Congress will likely need to raise the debt limit by late February to avoid a missed payment, according to Treasury Secretary Jack Lew.
In a letter sent to lawmakers Wednesday, Lew said the timeline for a borrowing boost has moved up slightly. When he first pressed Congress to increase the debt cap in December, he estimated a default could occur as late as early March.
But based on “our best and most recent information,” Lew now pegged the default deadline as sometime in late February, calling on Congress to boost it as soon as possible.
“I respectfully urge Congress to provide certainty and stability to the economy and financial markets by acting to raise the debt limit before February 7, 2014, and certainly before late February,” he wrote.
Speaker John Boehner’s office said that any debt ceiling increase needs to include concessions from President Obama.
“The Speaker has said that we should not default on our debt, or even get close to it, but a ‘clean’ debt limit increase simply won’t pass in the House. We hope and expect the White House will work with us on a timely, fiscally-responsible solution,” spokesman Michael Steel said.

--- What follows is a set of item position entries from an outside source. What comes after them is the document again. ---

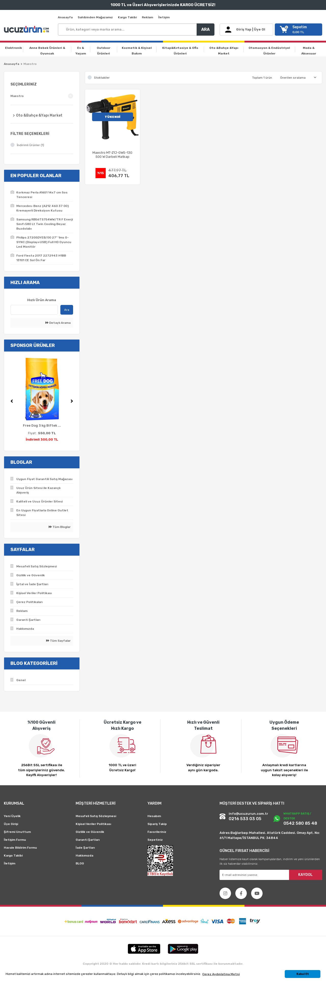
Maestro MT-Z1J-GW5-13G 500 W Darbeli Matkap (112, 155)
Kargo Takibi (127, 17)
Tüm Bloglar (60, 527)
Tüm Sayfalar (58, 640)
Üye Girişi (11, 824)
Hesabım (154, 816)
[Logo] (27, 29)
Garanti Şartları (88, 840)
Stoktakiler (102, 77)
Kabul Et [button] (302, 974)
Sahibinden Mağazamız (95, 17)
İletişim (164, 17)
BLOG (80, 863)
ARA (205, 29)
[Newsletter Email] (271, 875)
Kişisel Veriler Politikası (93, 824)
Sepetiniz (155, 840)
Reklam (147, 17)
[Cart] (298, 29)
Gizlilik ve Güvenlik (90, 832)
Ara (66, 310)
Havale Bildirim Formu (20, 847)
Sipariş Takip (157, 824)
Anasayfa (65, 17)
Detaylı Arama (58, 323)
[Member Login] (246, 29)
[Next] (72, 401)
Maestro (30, 64)
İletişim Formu (15, 840)
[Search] (136, 29)
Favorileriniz (156, 832)
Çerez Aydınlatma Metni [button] (221, 974)
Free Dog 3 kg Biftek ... (42, 425)
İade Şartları (85, 847)
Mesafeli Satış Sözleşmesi (96, 816)
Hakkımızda (84, 855)
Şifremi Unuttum (17, 832)
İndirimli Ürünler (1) (30, 145)
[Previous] (11, 401)
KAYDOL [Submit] (305, 875)
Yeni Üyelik (12, 816)
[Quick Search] (34, 310)
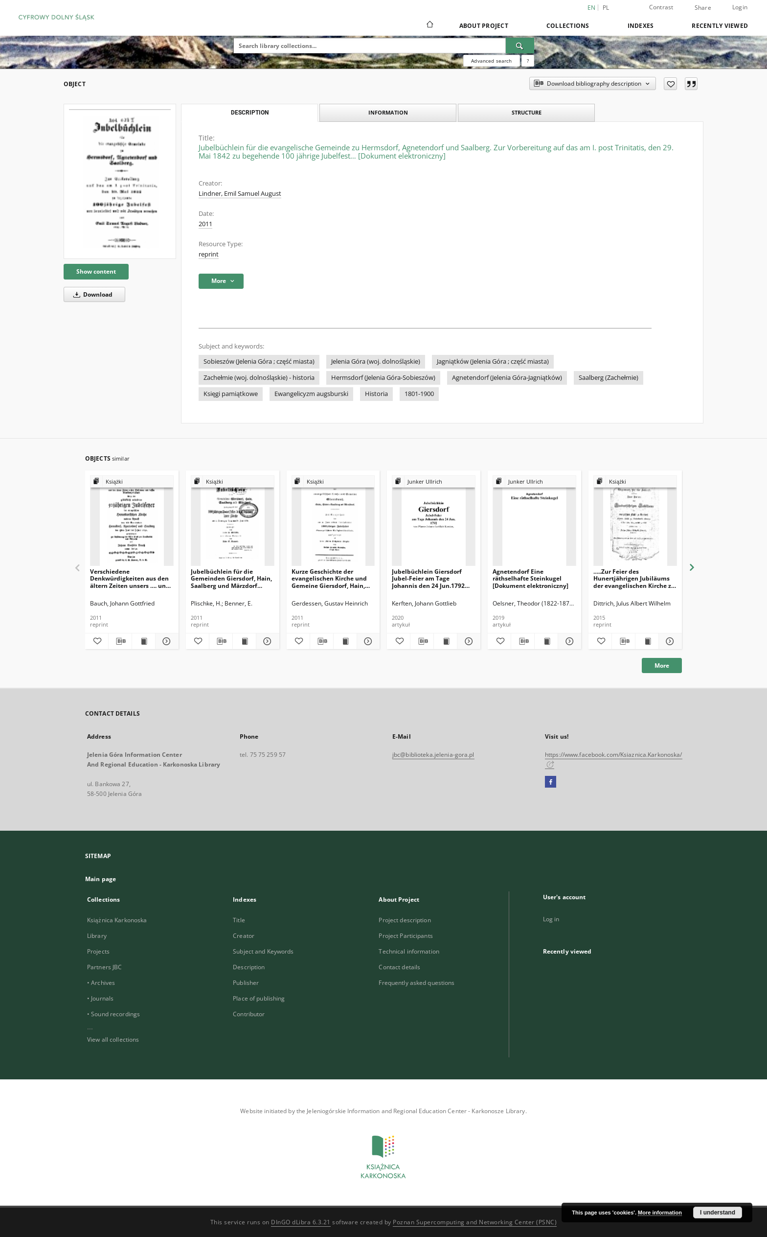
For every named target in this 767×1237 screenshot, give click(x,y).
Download (91, 294)
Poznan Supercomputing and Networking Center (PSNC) (475, 1222)
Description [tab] (250, 112)
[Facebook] (550, 782)
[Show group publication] (131, 482)
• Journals (100, 998)
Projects (98, 951)
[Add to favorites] (670, 83)
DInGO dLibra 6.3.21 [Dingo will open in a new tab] (301, 1222)
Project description (404, 920)
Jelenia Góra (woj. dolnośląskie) (375, 361)
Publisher (246, 983)
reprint (209, 254)
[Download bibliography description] (120, 641)
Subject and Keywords (263, 951)
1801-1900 (419, 394)
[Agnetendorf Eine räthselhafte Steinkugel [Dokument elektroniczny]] (534, 521)
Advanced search (491, 60)
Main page (100, 879)
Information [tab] (388, 112)
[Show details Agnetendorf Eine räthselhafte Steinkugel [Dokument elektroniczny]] (568, 641)
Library (97, 936)
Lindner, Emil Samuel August (240, 193)
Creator (243, 936)
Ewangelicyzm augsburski (311, 394)
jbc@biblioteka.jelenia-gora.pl (433, 754)
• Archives (101, 983)
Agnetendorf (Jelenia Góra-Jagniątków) (507, 377)
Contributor (249, 1014)
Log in (551, 919)
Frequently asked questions (416, 983)
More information (660, 1212)
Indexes (641, 26)
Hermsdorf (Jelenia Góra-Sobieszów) (383, 377)
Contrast (661, 7)
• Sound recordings (113, 1014)
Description (249, 967)
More (661, 665)
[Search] (520, 45)
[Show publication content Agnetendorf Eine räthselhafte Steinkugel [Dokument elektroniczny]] (546, 641)
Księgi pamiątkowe (230, 394)
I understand (717, 1212)
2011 (205, 224)
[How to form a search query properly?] (527, 61)
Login (739, 7)
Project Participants (405, 936)
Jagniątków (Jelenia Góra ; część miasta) (493, 361)
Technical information (409, 951)
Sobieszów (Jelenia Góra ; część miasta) (259, 361)
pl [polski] (606, 7)
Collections (567, 26)
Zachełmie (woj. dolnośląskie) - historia (259, 377)
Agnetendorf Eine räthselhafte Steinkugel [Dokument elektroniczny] (530, 578)
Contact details (399, 967)
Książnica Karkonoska (117, 920)
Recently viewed (720, 26)
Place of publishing (259, 998)
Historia (376, 394)
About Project (483, 26)
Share (703, 8)
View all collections (113, 1039)
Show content (96, 271)
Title (239, 920)
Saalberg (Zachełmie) (608, 377)
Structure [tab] (526, 112)
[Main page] (429, 25)
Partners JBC (104, 967)
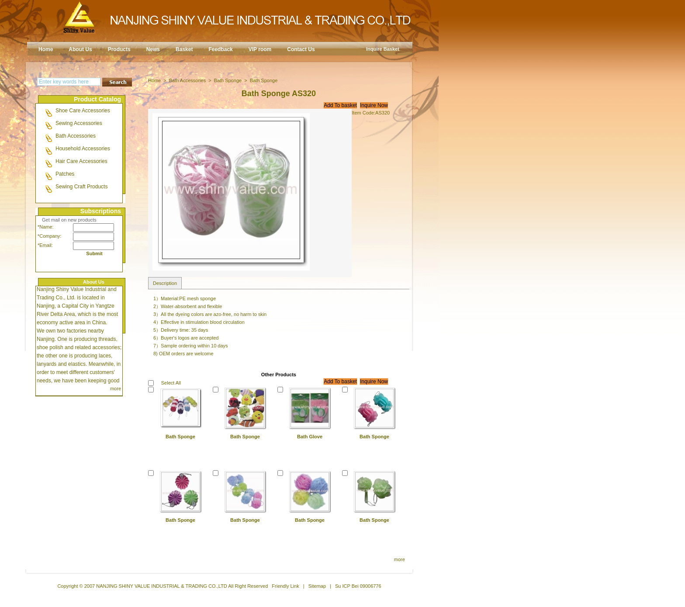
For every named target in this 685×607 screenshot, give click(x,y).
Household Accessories (82, 149)
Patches (64, 174)
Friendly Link (285, 586)
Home (154, 80)
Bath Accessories (75, 136)
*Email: (45, 245)
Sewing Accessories (78, 123)
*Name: (46, 226)
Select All (171, 382)
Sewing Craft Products (81, 187)
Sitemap (317, 586)
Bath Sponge (228, 80)
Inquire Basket (382, 49)
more (115, 388)
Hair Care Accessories (81, 161)
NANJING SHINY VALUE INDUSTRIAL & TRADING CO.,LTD (161, 586)
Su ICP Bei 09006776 (358, 586)
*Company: (47, 236)
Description (165, 283)
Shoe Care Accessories (82, 111)
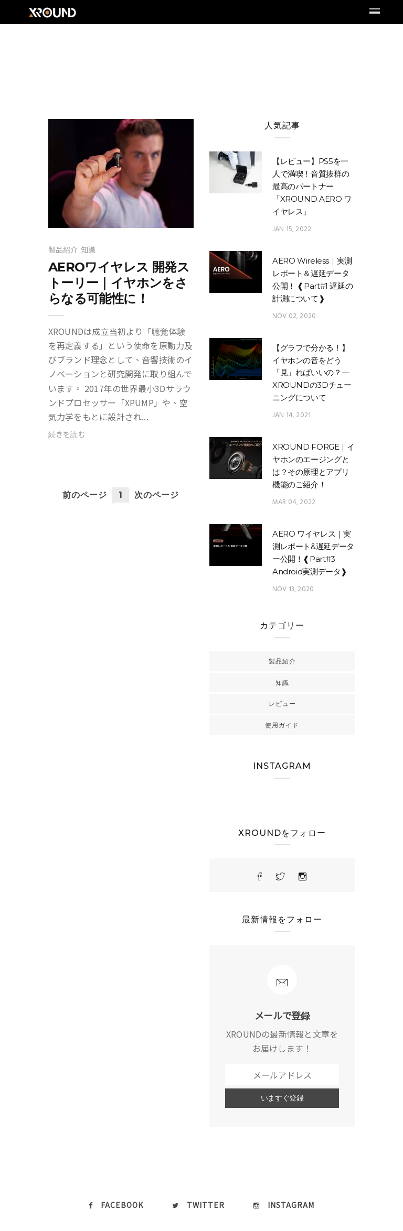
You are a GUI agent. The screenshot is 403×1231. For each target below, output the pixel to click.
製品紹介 (63, 249)
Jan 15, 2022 (291, 229)
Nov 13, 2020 (293, 589)
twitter (198, 1205)
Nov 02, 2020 (294, 316)
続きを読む (67, 434)
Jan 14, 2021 (291, 415)
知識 (88, 249)
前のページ (84, 495)
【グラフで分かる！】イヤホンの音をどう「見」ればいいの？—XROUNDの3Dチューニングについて (312, 373)
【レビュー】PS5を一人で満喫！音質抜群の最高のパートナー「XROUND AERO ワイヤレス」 (312, 186)
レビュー (282, 703)
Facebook (116, 1205)
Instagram (283, 1205)
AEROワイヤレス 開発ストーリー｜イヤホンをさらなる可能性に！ (118, 282)
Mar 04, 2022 (293, 502)
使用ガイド (282, 725)
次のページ (156, 495)
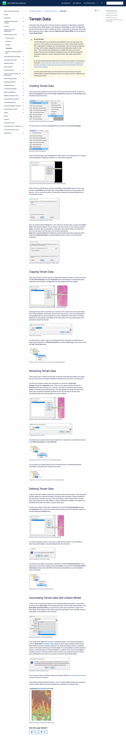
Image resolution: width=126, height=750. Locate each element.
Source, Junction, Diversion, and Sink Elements (12, 74)
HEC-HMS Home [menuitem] (66, 3)
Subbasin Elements (9, 63)
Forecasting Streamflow (10, 88)
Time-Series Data (9, 38)
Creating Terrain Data (111, 11)
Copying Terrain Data (111, 13)
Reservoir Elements (9, 70)
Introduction (7, 18)
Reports (6, 116)
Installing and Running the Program (11, 22)
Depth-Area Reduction (10, 92)
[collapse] (23, 34)
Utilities (6, 112)
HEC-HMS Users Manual (16, 3)
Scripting (6, 119)
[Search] (114, 3)
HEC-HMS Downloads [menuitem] (89, 3)
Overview (6, 26)
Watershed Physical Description (12, 56)
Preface (6, 14)
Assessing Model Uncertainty (11, 99)
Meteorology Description (10, 78)
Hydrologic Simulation (10, 82)
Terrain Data (8, 48)
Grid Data (7, 45)
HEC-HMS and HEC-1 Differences (12, 126)
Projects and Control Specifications (9, 30)
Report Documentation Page (11, 11)
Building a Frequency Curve (11, 95)
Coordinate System (48, 644)
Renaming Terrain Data (112, 15)
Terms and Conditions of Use (11, 129)
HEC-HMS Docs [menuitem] (77, 3)
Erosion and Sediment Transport (12, 105)
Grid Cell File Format (9, 123)
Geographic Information (10, 60)
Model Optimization (9, 85)
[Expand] (23, 18)
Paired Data (8, 41)
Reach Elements (8, 66)
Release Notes (7, 133)
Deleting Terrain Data (111, 17)
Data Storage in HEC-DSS (10, 109)
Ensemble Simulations (10, 102)
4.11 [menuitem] (102, 3)
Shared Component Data (10, 34)
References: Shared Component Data (13, 52)
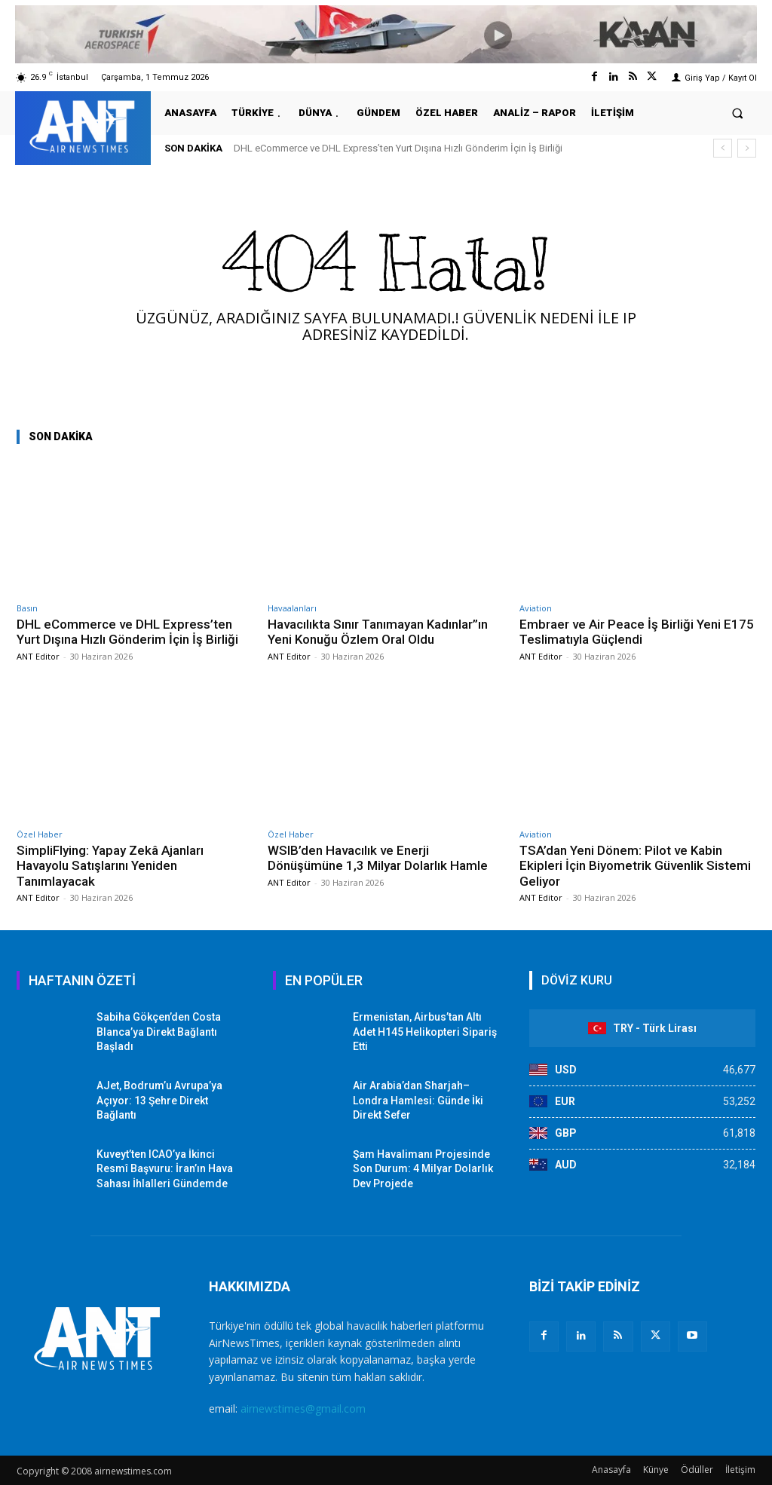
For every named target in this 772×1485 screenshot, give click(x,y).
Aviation (535, 608)
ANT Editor (38, 656)
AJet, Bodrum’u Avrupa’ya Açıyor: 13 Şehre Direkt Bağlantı (159, 1100)
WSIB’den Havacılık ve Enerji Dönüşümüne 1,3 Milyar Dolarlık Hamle (378, 858)
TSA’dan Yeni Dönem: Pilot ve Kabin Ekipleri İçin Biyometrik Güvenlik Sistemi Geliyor (635, 866)
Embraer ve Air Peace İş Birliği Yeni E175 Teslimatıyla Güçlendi (636, 632)
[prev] (722, 148)
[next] (746, 148)
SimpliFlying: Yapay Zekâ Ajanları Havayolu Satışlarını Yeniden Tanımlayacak (110, 866)
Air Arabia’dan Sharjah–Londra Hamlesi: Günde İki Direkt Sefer (418, 1100)
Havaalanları (292, 608)
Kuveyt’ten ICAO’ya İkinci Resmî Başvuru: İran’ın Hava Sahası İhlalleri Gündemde (164, 1169)
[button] (737, 112)
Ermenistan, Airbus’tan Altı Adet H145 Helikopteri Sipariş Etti (425, 1031)
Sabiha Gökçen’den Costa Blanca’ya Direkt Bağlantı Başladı (158, 1031)
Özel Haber (40, 834)
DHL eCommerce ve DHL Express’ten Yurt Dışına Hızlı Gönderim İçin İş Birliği (398, 148)
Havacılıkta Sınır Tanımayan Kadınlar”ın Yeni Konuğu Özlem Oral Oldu (378, 632)
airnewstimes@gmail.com (303, 1408)
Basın (27, 608)
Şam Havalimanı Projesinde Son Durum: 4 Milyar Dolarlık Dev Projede (423, 1169)
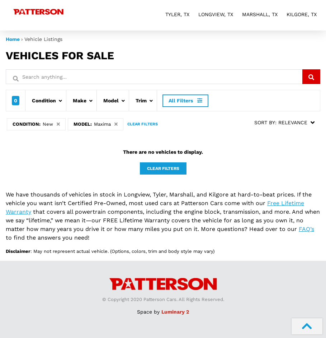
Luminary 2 (175, 312)
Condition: (36, 124)
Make (79, 100)
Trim (141, 100)
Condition (44, 100)
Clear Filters (142, 124)
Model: (96, 124)
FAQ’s (306, 229)
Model (111, 100)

October’s deal to end the government shutdown also suspended the nation’s $16.7 trillion borrowing cap until Feb. 7. On that date, the borrowing limit will be automatically increased to cover all governmental borrowing done during the suspended period.
And on that date, without an increase, the Treasury will begin to employ its set of “extraordinary measures” to free up room under the cap to remain current on payments.